[[ Supplied data, beginning ]]
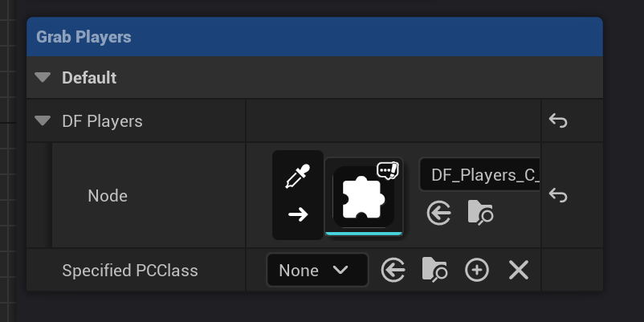Select the Specified PCClass property row

click(x=130, y=271)
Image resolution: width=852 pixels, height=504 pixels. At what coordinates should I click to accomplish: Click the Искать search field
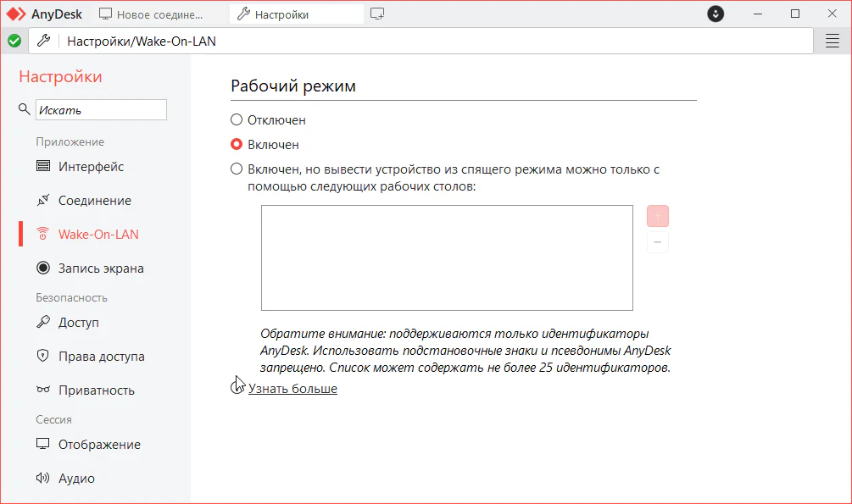click(101, 110)
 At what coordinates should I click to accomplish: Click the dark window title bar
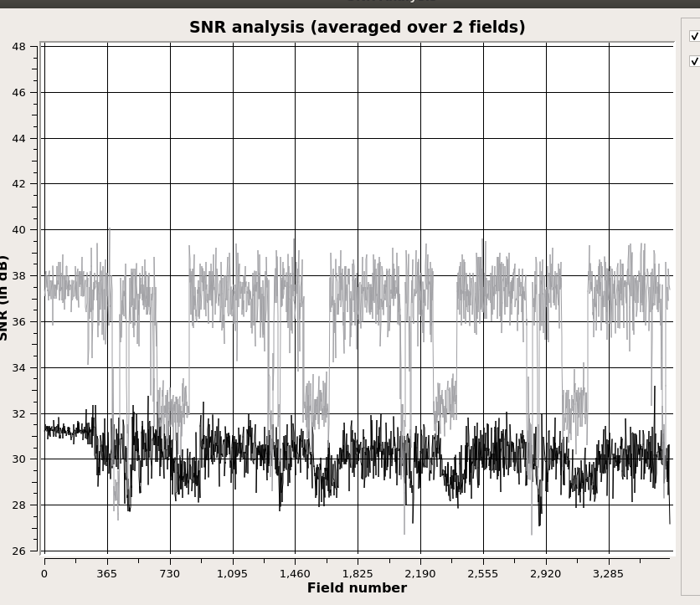[x=350, y=3]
[[ Supplied data, end ]]
#### Task brief:
Copy exactly the lines from the line containing "Image resolution: width=852" through the last line of the records above, both included, and leave out any pictures.

#### Response below:
Image resolution: width=852 pixels, height=504 pixels. At what coordinates should I click to accomplish: Click the Искать search field
click(101, 110)
 At what coordinates should I click to accomplish: Click the dark window title bar
[x=350, y=3]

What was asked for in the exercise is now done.